A Pelagic Housewarming Gift

--->--->A Pelagic Housewarming Gift

A Pelagic Housewarming Gift

2019-02-01T06:17:02+00:00June 9th, 2013|Blog|3 Comments

I should stop making excuses for shooting in damp, dark conditions. It is, after all, the Pacific Northwest.

But, well … I was shooting in damp, dark conditions, standing on the car deck of a Washington State Ferry at Anacortes, in an ISO 5000 drizzle. Hugh — who’s become a better bird spotter than I am — pointed to the air traffic around the nearby terminal pilings. It was Pelagic Cormorant mania — a Babylon 5 space station for sea birds.

The flight path started at distant patches of seaweed which passing cormorants would pick off the water and carry back to their nesting towers. In the image below, a Pelagic Cormorant with characteristic white flanks, handed off a seaweed prize to his lady love. Since both male and female incubate, I’m not 100 percent sure of the sexes here, but the gift bringer did seem the larger of the two, which would suggest a male.

Pelagic Cormorants Nesting

The cables in my photos might be exclusion cables to keep cormorants from doing precisely what they’re doing, or they may serve another purpose entirely. Either way, the cormorants are using the structure in ways that suit them fine. I hope this is one place they can stay, given the growing scarcity of safe nesting sites for these birds who normally prefer rocky cliffs to raise their young. While looking for information on this particular cormorant colony, I found photos of the site going back at least a few years, with one photo caption referring to the scene as a “cormorant condo.” That’s a perfect description.

Pelagic Cormorants Nesting

After the seaweed drop, the female took the nesting material and spent time arranging it in the existing structure.

Pelagic Cormorants Nesting

And then … the ferry took off … at a clip, I might add.

Monterey Bay Aquarium posted this cool fact about Pelagic Cormorants: “Pelagic cormorants will use one nest for several years, piling up seaweed, grass and ocean debris until the mound is five to six feet high.” They use their own guano to secure the nest on their chosen cliffs … or pilings.

If you haven’t heard Pelagic Cormorants vocalize, take a listen at the All About Birds site, in particular the moans and throat clatter clips.

[These images were all very dark, shot in less than ideal conditions. Adjustments include levels and exposure, and some color adjustment.]


  1. CQ June 9, 2013 at 10:30 pm - Reply

    Whatever they do, birds are so NOT boring! Meaning: they’re endlessly fascinating.

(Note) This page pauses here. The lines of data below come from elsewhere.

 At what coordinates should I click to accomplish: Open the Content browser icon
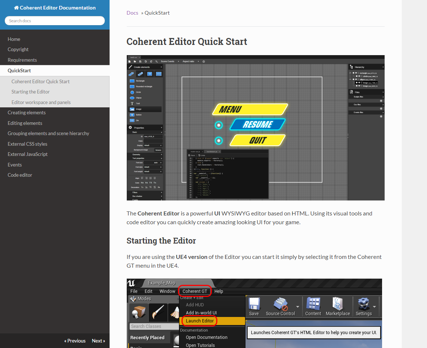[313, 304]
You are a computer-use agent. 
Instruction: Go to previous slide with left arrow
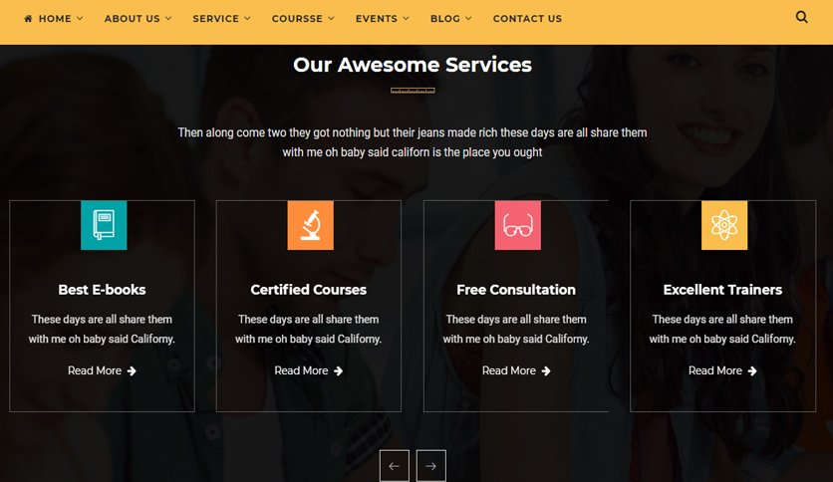coord(395,466)
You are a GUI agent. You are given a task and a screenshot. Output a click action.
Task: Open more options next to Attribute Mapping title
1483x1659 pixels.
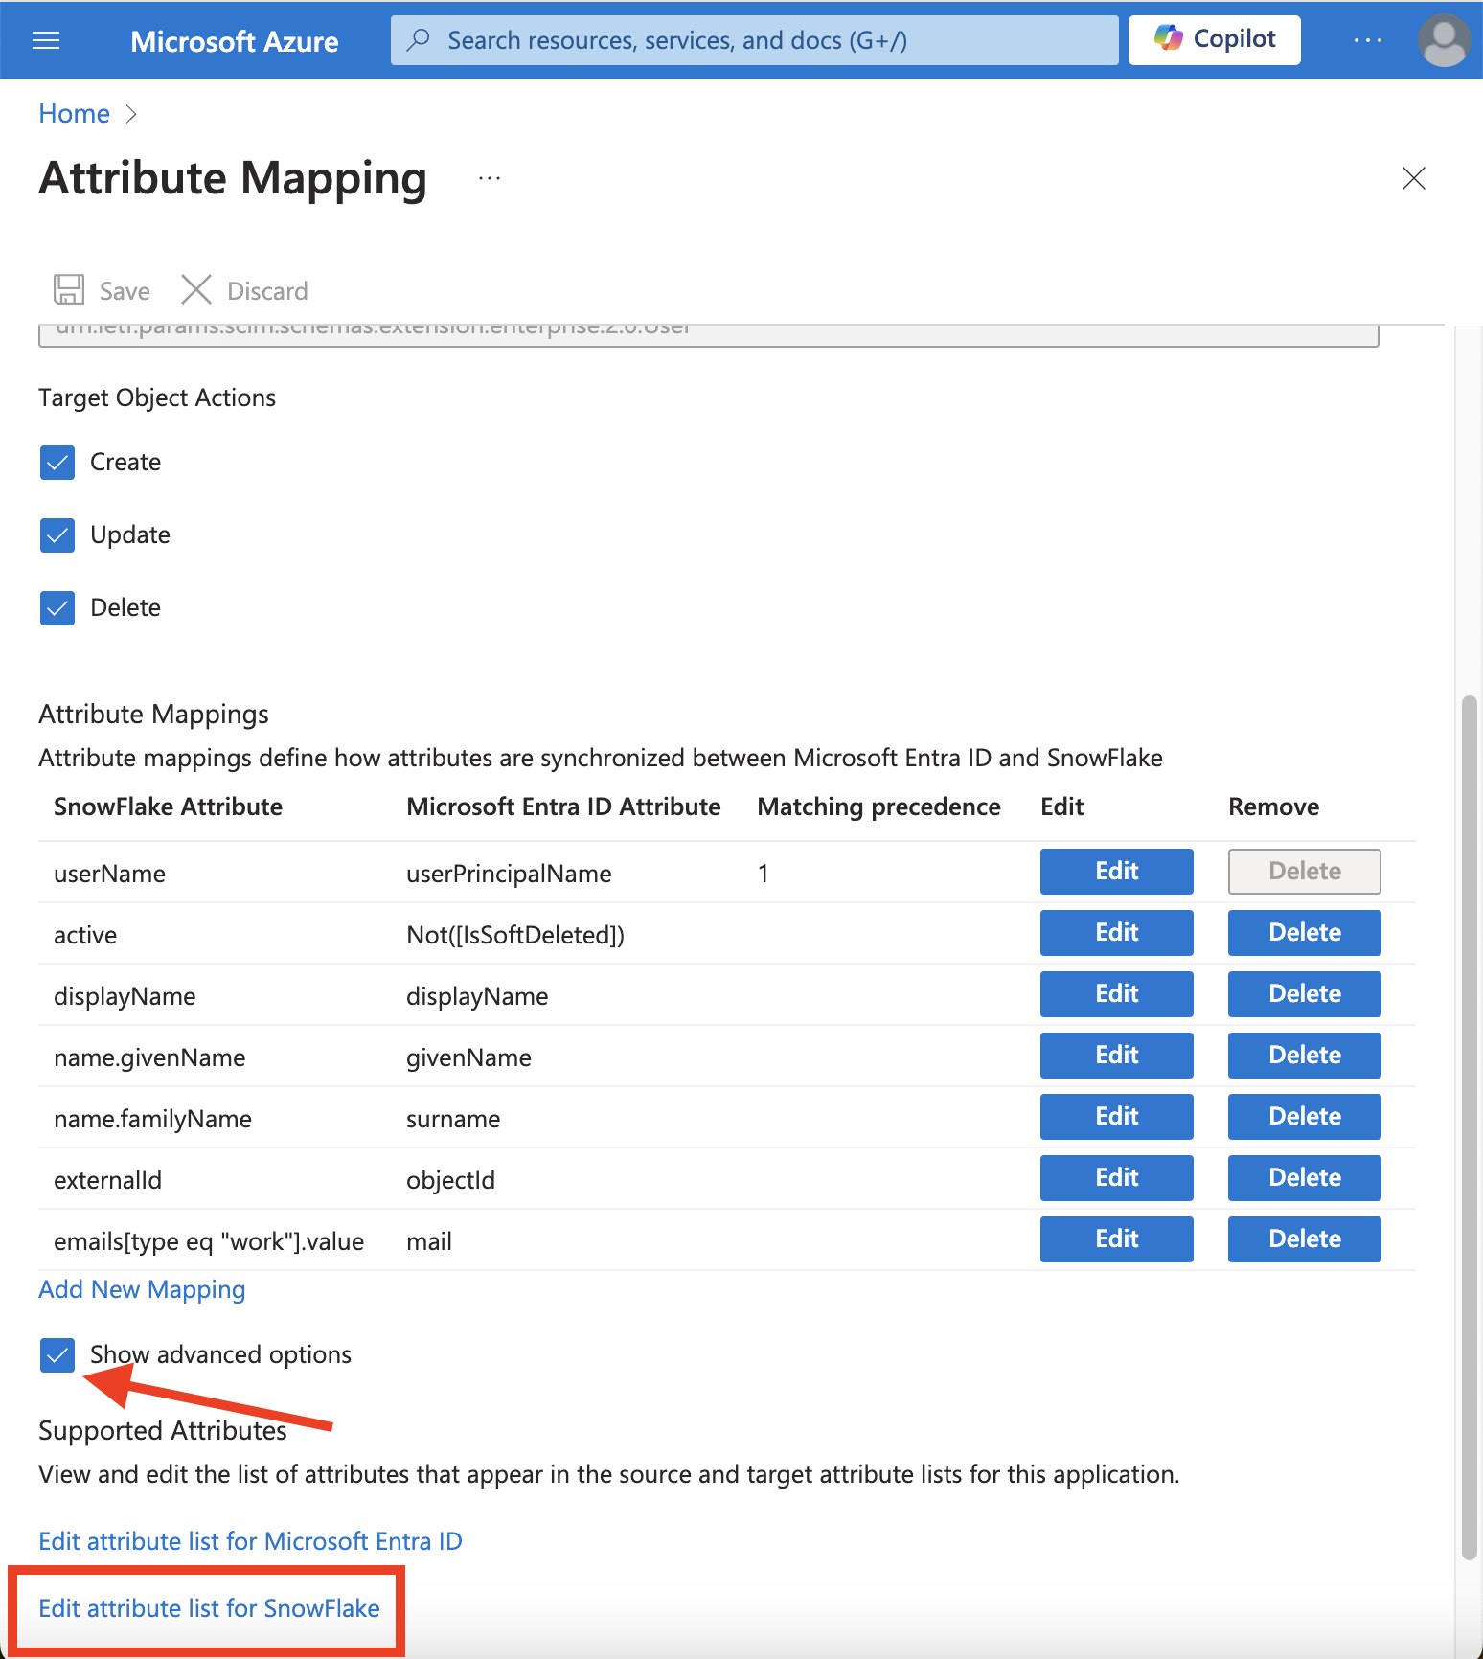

    We humans can readily identify with avian activities, such as nest-building, as well as with the thoughts and feelings that surely underlie their actions.

    The sounds the male makes are crazy cool, Ingrid. This listener is transported to the doorstep of a cozy cormorant condo. 🙂

  2. Mia McPherson June 11, 2013 at 8:58 am - Reply

    A fascinating Cormorant Condo! I love seeing what birds do where they want to do it.

  3. Bea Elliott June 11, 2013 at 4:59 pm - Reply

    I enjoyed hearing the vocalizations! The throat clatter was especially entertaining. I love the sound of birds myself… We have several Mocking birds known for their night singing. When the windows are open in spring and fall it’s the best music to be lullabied to sleep with.

    The Double-crested Cormorant live by me… It is amazing to watch them dive-bomb the water for food. And then they stand like statues with their wings spread to dry and bask in the sun. Never saw their nests though… Nor have I seen their iridescent feathers close up.

    You took beautiful photos of them and their nest building skills! Just stunning these birds are!